----- Page extract
McMahon, famously, had his on-air talent avoid the words “professional wrestling,” in favor of “sports entertainment,” because “sports entertainment” doesn’t evoke the images of the early 20th century carnies who turned worked athletic wrestling competitions into a thriving business enterprise.

Whatever he wants to call it, it’s wrestling, and no matter how desperate McMahon was to get out of the trailer park, the key to understanding the Vince McMahon who turned his father’s Northeast wrestling promotion into a multibillion-dollar entertainment conglomerate is understanding trailer park Vinnie.


McMahon worked for his father, Vince Sr., who took him in as a 12-year-old, then promptly sent Vince Jr. to military school, Fishburne Military School in Waynesboro.

After graduating from Fishburne and then East Carolina University, McMahon ended up working for his dad’s wrestling business, World Wrestling Federation, which the younger McMahon would buy from his father in 1982 for a modest $1 million, the equivalent of $3.1 million in 2022 dollars.

McMahon was already working on changing the business model. Wrestling in the United States at that time was a patchwork of regional promotions, most under the umbrella of the National Wrestling Alliance, a cartel that recognized a single touring world champ.

McMahon Sr. had taken his WWWF (later WWF, now WWE) out from under the NWA cartel in the early 1960s, recognizing his own world champ, though he still operated within the confines of his Northeast territory, respecting the boundaries of the territory system.

McMahon Jr. wanted to go big, and began raiding rival promoters for talents like Hulk Hogan, “Rowdy” Roddy Piper, Jesse “The Body” Ventura and over the years many others, while building up a national TV presence on the still-nascent world of cable TV.

As the WWF grew in stature, the regional promoters, increasingly unable to compete, began to close up shop, and indeed by the end of the 1980s, most had gone out of business, with the main competition coming from the remnants of Jim Crockett Jr.’s Mid-Atlantic promotion, which had been purchased by billionaire TV mogul Ted Turner and rebranded as World Championship Wrestling.

Wrestling in the 1990s was defined by the rivalry between WWF and WCW, with a brief intervention by ECW, a Philadelphia-based regional promotion run by Paul Heyman, a former manager who was able to build up a cult following with a more violence-based product.

McMahon survived a trial on federal steroids peddling charges, then nearly going bankrupt when Turner threw tens of millions at Hogan and WWF stars Kevin Nash, Scott Hall and Bret Hart to buy his way to a victory in the “Monday Night Wars.”
----------
----- Record excerpts
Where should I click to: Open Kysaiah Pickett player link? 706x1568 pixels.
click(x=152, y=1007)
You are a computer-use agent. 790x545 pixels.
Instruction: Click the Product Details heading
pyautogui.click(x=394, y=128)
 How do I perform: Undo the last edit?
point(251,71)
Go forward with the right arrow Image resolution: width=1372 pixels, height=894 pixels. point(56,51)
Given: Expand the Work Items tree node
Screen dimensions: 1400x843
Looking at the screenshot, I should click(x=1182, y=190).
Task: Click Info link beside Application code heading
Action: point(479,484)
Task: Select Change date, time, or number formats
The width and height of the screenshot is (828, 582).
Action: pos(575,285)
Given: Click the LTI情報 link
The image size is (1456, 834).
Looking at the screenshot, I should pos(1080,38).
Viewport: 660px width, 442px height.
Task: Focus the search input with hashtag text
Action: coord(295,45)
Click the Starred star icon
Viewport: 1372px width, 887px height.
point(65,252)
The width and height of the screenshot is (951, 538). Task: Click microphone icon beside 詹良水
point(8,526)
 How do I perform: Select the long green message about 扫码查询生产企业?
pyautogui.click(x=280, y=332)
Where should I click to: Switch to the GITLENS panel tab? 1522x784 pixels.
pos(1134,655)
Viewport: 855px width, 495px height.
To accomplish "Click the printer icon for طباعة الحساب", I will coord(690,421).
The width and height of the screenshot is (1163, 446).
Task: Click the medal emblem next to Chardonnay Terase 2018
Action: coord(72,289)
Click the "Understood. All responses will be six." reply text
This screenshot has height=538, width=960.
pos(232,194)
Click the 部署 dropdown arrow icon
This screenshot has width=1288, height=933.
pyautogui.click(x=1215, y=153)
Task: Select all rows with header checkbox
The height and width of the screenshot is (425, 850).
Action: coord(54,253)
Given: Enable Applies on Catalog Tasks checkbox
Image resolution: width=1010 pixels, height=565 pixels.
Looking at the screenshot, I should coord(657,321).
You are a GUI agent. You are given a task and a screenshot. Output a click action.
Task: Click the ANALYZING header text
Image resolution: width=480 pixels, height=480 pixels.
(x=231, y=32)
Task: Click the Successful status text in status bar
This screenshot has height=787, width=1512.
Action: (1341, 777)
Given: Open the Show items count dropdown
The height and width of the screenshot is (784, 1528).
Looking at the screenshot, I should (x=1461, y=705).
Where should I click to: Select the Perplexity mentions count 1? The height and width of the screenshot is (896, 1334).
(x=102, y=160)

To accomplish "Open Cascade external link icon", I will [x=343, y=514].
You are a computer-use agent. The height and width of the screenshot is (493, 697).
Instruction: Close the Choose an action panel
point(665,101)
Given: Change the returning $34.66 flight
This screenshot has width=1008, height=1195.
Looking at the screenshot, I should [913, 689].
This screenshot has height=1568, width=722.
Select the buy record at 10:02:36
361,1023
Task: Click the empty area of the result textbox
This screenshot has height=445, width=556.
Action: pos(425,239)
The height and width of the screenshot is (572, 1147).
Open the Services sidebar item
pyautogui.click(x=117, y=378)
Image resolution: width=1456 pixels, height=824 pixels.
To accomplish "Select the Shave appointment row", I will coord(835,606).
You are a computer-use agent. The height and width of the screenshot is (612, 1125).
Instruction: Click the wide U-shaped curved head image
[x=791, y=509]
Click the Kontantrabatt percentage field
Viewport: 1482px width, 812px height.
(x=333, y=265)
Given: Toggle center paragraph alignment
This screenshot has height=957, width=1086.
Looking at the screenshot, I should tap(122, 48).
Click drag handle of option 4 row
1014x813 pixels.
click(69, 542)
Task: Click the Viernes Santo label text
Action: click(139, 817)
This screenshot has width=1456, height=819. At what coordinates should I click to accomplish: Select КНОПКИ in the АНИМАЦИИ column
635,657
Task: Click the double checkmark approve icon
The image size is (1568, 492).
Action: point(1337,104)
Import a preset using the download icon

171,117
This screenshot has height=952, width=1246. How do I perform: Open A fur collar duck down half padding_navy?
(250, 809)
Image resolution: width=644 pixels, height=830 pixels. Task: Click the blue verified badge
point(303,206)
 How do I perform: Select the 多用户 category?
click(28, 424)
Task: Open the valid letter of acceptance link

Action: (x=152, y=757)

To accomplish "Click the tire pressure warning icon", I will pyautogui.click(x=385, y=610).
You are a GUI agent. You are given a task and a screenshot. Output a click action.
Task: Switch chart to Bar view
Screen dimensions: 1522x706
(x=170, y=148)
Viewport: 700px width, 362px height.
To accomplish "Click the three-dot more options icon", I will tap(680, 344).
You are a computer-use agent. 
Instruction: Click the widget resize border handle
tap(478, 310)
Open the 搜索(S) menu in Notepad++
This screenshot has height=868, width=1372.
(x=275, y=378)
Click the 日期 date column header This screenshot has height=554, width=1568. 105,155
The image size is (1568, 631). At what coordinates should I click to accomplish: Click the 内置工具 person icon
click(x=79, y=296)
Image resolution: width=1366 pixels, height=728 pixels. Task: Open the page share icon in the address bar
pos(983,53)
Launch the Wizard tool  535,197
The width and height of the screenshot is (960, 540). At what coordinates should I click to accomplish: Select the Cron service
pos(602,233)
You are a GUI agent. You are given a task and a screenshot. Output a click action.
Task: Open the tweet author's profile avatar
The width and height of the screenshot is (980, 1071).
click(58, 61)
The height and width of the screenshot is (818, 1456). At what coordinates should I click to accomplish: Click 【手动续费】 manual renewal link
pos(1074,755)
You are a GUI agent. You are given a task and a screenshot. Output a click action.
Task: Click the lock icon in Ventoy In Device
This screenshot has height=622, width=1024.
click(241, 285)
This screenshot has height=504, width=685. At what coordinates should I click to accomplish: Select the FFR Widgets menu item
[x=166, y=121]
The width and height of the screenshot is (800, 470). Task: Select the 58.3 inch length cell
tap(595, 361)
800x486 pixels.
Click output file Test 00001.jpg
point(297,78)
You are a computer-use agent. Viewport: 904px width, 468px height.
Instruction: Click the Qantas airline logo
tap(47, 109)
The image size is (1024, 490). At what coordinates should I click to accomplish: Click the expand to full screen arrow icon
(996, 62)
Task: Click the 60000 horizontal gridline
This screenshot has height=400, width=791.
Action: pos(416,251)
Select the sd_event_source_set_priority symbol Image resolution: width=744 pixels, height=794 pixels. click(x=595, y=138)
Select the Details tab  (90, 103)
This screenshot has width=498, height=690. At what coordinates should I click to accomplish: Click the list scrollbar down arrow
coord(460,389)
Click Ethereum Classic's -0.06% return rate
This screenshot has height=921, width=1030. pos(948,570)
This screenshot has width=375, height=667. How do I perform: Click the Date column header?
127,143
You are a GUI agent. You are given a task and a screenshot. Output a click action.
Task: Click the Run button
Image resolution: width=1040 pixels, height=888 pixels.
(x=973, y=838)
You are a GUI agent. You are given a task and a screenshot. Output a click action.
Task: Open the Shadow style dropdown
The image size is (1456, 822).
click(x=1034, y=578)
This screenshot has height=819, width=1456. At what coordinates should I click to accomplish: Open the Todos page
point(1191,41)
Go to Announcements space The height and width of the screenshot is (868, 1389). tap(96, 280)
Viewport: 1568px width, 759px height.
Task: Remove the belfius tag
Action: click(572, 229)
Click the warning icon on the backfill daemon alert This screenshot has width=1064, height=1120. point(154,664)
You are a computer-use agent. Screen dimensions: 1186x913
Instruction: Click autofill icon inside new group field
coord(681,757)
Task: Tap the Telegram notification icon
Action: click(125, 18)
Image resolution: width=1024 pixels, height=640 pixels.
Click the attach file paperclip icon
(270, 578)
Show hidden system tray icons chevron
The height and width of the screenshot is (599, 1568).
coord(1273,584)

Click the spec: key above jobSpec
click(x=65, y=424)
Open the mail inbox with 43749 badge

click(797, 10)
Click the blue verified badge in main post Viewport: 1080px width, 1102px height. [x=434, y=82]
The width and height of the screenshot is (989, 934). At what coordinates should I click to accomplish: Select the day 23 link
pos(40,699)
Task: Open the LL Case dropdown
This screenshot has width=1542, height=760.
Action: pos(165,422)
----------
To be done:
1. Repeat the part of the McMahon passage that opens with the words containing "McMahon was already" and closes with "of cable TV.".
2. According to the McMahon passage, why did McMahon have his on-air talent say "sports entertainment" instead of "professional wrestling"?

Solutions for each task:
1.
McMahon was already working on changing the business model. Wrestling in the United States at that time was a patchwork of regional promotions, most under the umbrella of the National Wrestling Alliance, a cartel that recognized a single touring world champ.

McMahon Sr. had taken his WWWF (later WWF, now WWE) out from under the NWA cartel in the early 1960s, recognizing his own world champ, though he still operated within the confines of his Northeast territory, respecting the boundaries of the territory system.

McMahon Jr. wanted to go big, and began raiding rival promoters for talents like Hulk Hogan, “Rowdy” Roddy Piper, Jesse “The Body” Ventura and over the years many others, while building up a national TV presence on the still-nascent world of cable TV.

2. "Sports entertainment" doesn't evoke images of the early 20th-century carnies who turned worked athletic wrestling competitions into a thriving business enterprise. "Professional wrestling" did call up those images.